Cette aquarelle et encre de Chine qui donne à découvrir les 33 sections du cortège de la Fête de 1833 appartient toutefois à tous les Vaudois. Sa numérisation prochaine par la Bibliothèque cantonale et universitaire de Lausanne lui permettra de quitter sa salle d’archives de l’Unithèque – la bien nommée Banane – pour devenir accessible au plus grand nombre sur la plateforme www.patrinum.ch, «et ce à partir de fin juin ou début juillet», selon Jeannette Frey, directrice de la BCU Lausanne. Soit à quelques jours de l’ouverture de la Fête des Vignerons (du 18 juillet au 11 août), à l’heure où le rendez-vous bachique, qui n’a lieu que quatre fois par siècle à Vevey, s’apprête à vivre sa première édition de l’ère numérique.

«Panorama, Fête des Vignerons» de Théophile Steinlen (aquarelle et encre de Chine sur papier marouflé sur toile, 1833).

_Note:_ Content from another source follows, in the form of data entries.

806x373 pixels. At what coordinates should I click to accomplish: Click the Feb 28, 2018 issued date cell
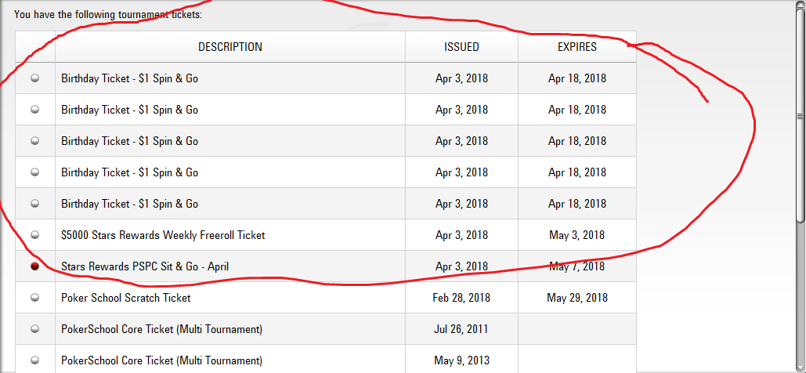click(x=461, y=298)
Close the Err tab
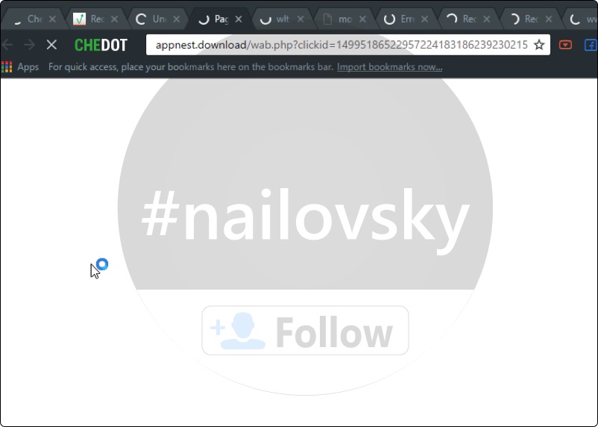Viewport: 598px width, 427px height. tap(424, 19)
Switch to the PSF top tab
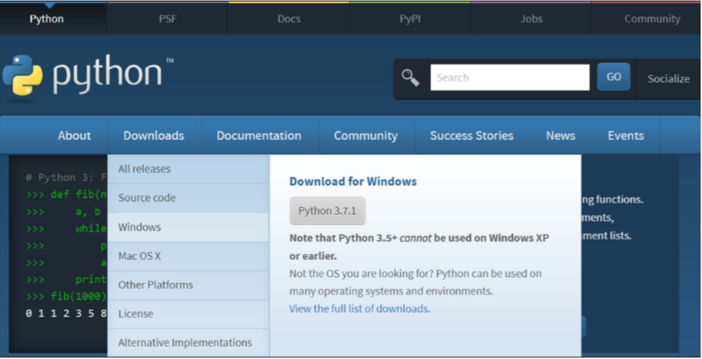702x359 pixels. pyautogui.click(x=167, y=19)
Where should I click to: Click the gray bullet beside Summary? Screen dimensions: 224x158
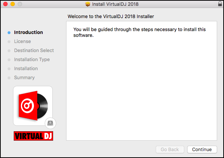click(9, 78)
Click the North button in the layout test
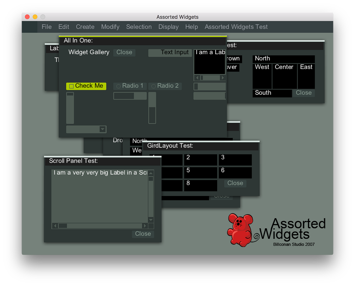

Comme l’œuvre de Steinlen, quelque 1100 autres pièces en lien avec la Fête des Vignerons constitueront un bel assortiment numérique des trésors cachés entre Lausanne et le siège de la Confrérie des Vigneron, à Vevey. Sur l’ensemble du corpus final, 700 proviennent des locaux de la Riviera, 400 de la BCU. Photos, cartes postales, articles de presse, dessins, caricatures permettent de décliner la richesse de la manifestation. «C’est une magnifique occasion pour nous de rendre ces archives visibles et accessibles, se réjouit Sabine Carruzzo, archiviste de la Confrérie des Vignerons, partenaire du projet. Nous imaginions le faire nous-même, mais nous ne disposons pas du matériel adéquat. C’est une opération gagnant-gagnant.»

«Armaillis», positif stéréoscopique de C. Renaud, 1905.

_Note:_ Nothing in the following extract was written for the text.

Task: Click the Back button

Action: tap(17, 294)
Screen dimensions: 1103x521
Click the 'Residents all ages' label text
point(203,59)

Le choix thématique de la Fête des Vignerons remonte à plusieurs années. «La réflexion est partie d’un travail sur les archives musicales, notamment les partitions de la Fête écrites par Gustave Doret (ndlr: pour les éditions de 1905 et 1927)», explique Jeannette Frey. Certaines pièces sont du reste à découvrir jusqu’au 29 septembre dans l’exposition «Grapillons de la Fête – la Fête des Vignerons dans les collections», actuellement à la Riponne. «L’inscription de la manifestation au patrimoine immatériel de l’Unesco, le 1er décembre 2016, a joué les détonateurs», ajoute Sophie Donche Gay, conservatrice de l’Iconopôle, le nouveau service des images de la BCU, sis sur le site de l’Unithèque.

Un premier pas

Le corpus final du projet Fête des Vignerons ne constitue qu’une goutte d’eau dans l’océan d’images amassées depuis plus d’un siècle et sur tous les thèmes dans différents fonds d’archives vaudois, dont, justement, ceux gérés par l’Iconopôle BCU. Pour Sophie Donche Gay, «la numérisation à venir est la partie la plus facile, tandis que l’identification des pièces les plus pertinentes et la rédaction des notices ont nécessité beaucoup plus de temps».

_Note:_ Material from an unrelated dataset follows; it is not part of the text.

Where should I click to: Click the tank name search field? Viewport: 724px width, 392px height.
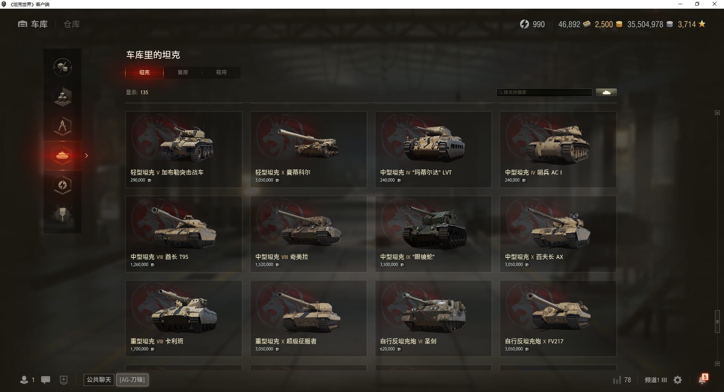545,92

L’exercice aura permis d’essuyer les plâtres. Car ce premier volet en appellera assurément beaucoup d’autres pour mettre en lumière sur internet le patrimoine quasi infini d’Iconopôle. Des collections qui, pour Sophie Donche Gay, sont le fruit du travail de quelques précurseurs. «Je pense notamment à Paul Vionnet (1830-1914), pasteur qui s’intéressa très tôt au phénomène naissant de la photo et qui comprit très vite l’importance de collectionner les clichés dans l’esprit de les mettre à disposition, de les démocratiser. Le Canton hérita de sa collection en 1896».

Jeannette Frey ajoute: «C’est tout l’intérêt de numériser ces archives, notamment pour les projets menés par des chercheurs de l’UNIL et impliquant des citoyens (citizen science). Une politique d’acquisition de nouvelles pièces sera formulée cette année.»